*Dataset entries*
•••
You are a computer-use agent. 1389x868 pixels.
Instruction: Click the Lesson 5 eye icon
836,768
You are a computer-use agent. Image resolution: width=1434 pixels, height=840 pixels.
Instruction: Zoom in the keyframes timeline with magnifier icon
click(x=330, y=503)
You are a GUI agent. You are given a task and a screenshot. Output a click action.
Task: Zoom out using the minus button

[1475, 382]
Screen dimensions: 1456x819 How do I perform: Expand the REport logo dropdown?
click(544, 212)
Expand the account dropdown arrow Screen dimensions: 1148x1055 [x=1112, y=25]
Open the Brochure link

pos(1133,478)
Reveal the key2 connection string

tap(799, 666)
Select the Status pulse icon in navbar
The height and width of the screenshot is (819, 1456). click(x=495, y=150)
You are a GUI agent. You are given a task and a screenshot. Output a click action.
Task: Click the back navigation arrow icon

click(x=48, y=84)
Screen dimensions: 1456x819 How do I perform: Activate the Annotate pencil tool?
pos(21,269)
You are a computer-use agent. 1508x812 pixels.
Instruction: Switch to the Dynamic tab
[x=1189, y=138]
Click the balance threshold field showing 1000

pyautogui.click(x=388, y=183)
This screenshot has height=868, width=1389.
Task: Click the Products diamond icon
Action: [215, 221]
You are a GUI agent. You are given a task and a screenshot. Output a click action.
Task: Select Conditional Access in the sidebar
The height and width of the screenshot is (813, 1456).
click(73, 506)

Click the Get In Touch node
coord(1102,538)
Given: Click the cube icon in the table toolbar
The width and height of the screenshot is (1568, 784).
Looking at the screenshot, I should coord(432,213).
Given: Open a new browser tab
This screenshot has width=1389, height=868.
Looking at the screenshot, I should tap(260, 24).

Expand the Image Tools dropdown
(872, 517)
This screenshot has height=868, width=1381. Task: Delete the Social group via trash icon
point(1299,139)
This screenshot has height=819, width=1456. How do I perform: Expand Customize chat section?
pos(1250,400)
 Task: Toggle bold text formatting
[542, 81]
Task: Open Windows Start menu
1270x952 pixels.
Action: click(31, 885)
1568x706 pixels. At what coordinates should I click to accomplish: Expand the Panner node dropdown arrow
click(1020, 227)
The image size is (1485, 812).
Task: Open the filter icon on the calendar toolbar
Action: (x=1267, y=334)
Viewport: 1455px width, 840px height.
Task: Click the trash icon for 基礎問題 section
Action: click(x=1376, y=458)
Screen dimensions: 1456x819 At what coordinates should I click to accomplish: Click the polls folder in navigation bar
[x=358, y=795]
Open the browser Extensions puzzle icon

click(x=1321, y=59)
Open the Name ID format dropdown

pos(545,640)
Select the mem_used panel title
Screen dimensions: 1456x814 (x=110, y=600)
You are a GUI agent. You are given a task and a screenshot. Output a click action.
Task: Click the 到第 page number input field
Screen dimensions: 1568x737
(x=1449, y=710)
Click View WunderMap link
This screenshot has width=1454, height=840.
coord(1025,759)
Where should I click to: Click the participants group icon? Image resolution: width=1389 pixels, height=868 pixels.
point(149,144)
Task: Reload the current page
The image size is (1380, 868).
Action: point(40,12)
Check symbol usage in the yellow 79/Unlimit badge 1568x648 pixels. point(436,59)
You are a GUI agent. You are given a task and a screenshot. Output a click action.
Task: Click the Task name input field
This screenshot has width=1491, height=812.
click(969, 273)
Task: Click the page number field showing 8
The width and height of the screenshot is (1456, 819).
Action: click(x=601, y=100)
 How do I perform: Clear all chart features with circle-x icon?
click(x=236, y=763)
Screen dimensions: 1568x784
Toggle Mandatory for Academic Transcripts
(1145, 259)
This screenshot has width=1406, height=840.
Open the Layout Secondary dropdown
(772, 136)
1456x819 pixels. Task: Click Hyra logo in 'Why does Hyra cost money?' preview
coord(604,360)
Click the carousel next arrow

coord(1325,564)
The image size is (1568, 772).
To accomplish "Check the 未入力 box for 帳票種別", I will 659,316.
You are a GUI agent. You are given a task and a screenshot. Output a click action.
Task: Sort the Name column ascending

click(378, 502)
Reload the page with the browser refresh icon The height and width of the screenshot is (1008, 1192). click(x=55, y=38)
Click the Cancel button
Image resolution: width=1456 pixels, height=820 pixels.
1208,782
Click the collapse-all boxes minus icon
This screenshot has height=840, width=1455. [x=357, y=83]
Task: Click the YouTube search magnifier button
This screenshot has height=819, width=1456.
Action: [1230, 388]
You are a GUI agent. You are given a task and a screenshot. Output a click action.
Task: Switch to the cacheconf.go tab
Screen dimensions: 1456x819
•••
*TASK ITEM*
Reproduce the entries above exactly, every line included.

*RESULT OF THIS EXERCISE*
You are a computer-use agent. 1389x868 pixels.
Instruction: Click the Lesson 5 eye icon
836,768
You are a computer-use agent. Image resolution: width=1434 pixels, height=840 pixels.
Instruction: Zoom in the keyframes timeline with magnifier icon
click(x=330, y=503)
You are a GUI agent. You are given a task and a screenshot. Output a click action.
Task: Zoom out using the minus button

[1475, 382]
Screen dimensions: 1456x819 How do I perform: Expand the REport logo dropdown?
click(544, 212)
Expand the account dropdown arrow Screen dimensions: 1148x1055 [x=1112, y=25]
Open the Brochure link

pos(1133,478)
Reveal the key2 connection string

tap(799, 666)
Select the Status pulse icon in navbar
The height and width of the screenshot is (819, 1456). click(x=495, y=150)
You are a GUI agent. You are given a task and a screenshot. Output a click action.
Task: Click the back navigation arrow icon

click(x=48, y=84)
Screen dimensions: 1456x819 How do I perform: Activate the Annotate pencil tool?
pos(21,269)
You are a computer-use agent. 1508x812 pixels.
Instruction: Switch to the Dynamic tab
[x=1189, y=138]
Click the balance threshold field showing 1000

pyautogui.click(x=388, y=183)
This screenshot has height=868, width=1389.
Task: Click the Products diamond icon
Action: [215, 221]
You are a GUI agent. You are given a task and a screenshot. Output a click action.
Task: Select Conditional Access in the sidebar
The height and width of the screenshot is (813, 1456).
click(73, 506)

Click the Get In Touch node
coord(1102,538)
Given: Click the cube icon in the table toolbar
The width and height of the screenshot is (1568, 784).
Looking at the screenshot, I should coord(432,213).
Given: Open a new browser tab
This screenshot has width=1389, height=868.
Looking at the screenshot, I should tap(260, 24).

Expand the Image Tools dropdown
(872, 517)
This screenshot has height=868, width=1381. Task: Delete the Social group via trash icon
point(1299,139)
This screenshot has height=819, width=1456. How do I perform: Expand Customize chat section?
pos(1250,400)
 Task: Toggle bold text formatting
[542, 81]
Task: Open Windows Start menu
1270x952 pixels.
Action: click(31, 885)
1568x706 pixels. At what coordinates should I click to accomplish: Expand the Panner node dropdown arrow
click(1020, 227)
The image size is (1485, 812).
Task: Open the filter icon on the calendar toolbar
Action: (x=1267, y=334)
Viewport: 1455px width, 840px height.
Task: Click the trash icon for 基礎問題 section
Action: click(x=1376, y=458)
Screen dimensions: 1456x819 At what coordinates should I click to accomplish: Click the polls folder in navigation bar
[x=358, y=795]
Open the browser Extensions puzzle icon

click(x=1321, y=59)
Open the Name ID format dropdown

pos(545,640)
Select the mem_used panel title
Screen dimensions: 1456x814 (x=110, y=600)
You are a GUI agent. You are given a task and a screenshot. Output a click action.
Task: Click the 到第 page number input field
Screen dimensions: 1568x737
(x=1449, y=710)
Click View WunderMap link
This screenshot has width=1454, height=840.
coord(1025,759)
Where should I click to: Click the participants group icon? Image resolution: width=1389 pixels, height=868 pixels.
point(149,144)
Task: Reload the current page
The image size is (1380, 868).
Action: point(40,12)
Check symbol usage in the yellow 79/Unlimit badge 1568x648 pixels. point(436,59)
You are a GUI agent. You are given a task and a screenshot. Output a click action.
Task: Click the Task name input field
This screenshot has width=1491, height=812.
click(969, 273)
Task: Click the page number field showing 8
The width and height of the screenshot is (1456, 819).
Action: click(x=601, y=100)
 How do I perform: Clear all chart features with circle-x icon?
click(x=236, y=763)
Screen dimensions: 1568x784
Toggle Mandatory for Academic Transcripts
(1145, 259)
This screenshot has width=1406, height=840.
Open the Layout Secondary dropdown
(772, 136)
1456x819 pixels. Task: Click Hyra logo in 'Why does Hyra cost money?' preview
coord(604,360)
Click the carousel next arrow

coord(1325,564)
The image size is (1568, 772).
To accomplish "Check the 未入力 box for 帳票種別", I will 659,316.
You are a GUI agent. You are given a task and a screenshot. Output a click action.
Task: Sort the Name column ascending

click(378, 502)
Reload the page with the browser refresh icon The height and width of the screenshot is (1008, 1192). click(x=55, y=38)
Click the Cancel button
Image resolution: width=1456 pixels, height=820 pixels.
1208,782
Click the collapse-all boxes minus icon
This screenshot has height=840, width=1455. [x=357, y=83]
Task: Click the YouTube search magnifier button
This screenshot has height=819, width=1456.
Action: [1230, 388]
You are a GUI agent. You are given a task and a screenshot. Output a click action.
Task: Switch to the cacheconf.go tab
Screen dimensions: 1456x819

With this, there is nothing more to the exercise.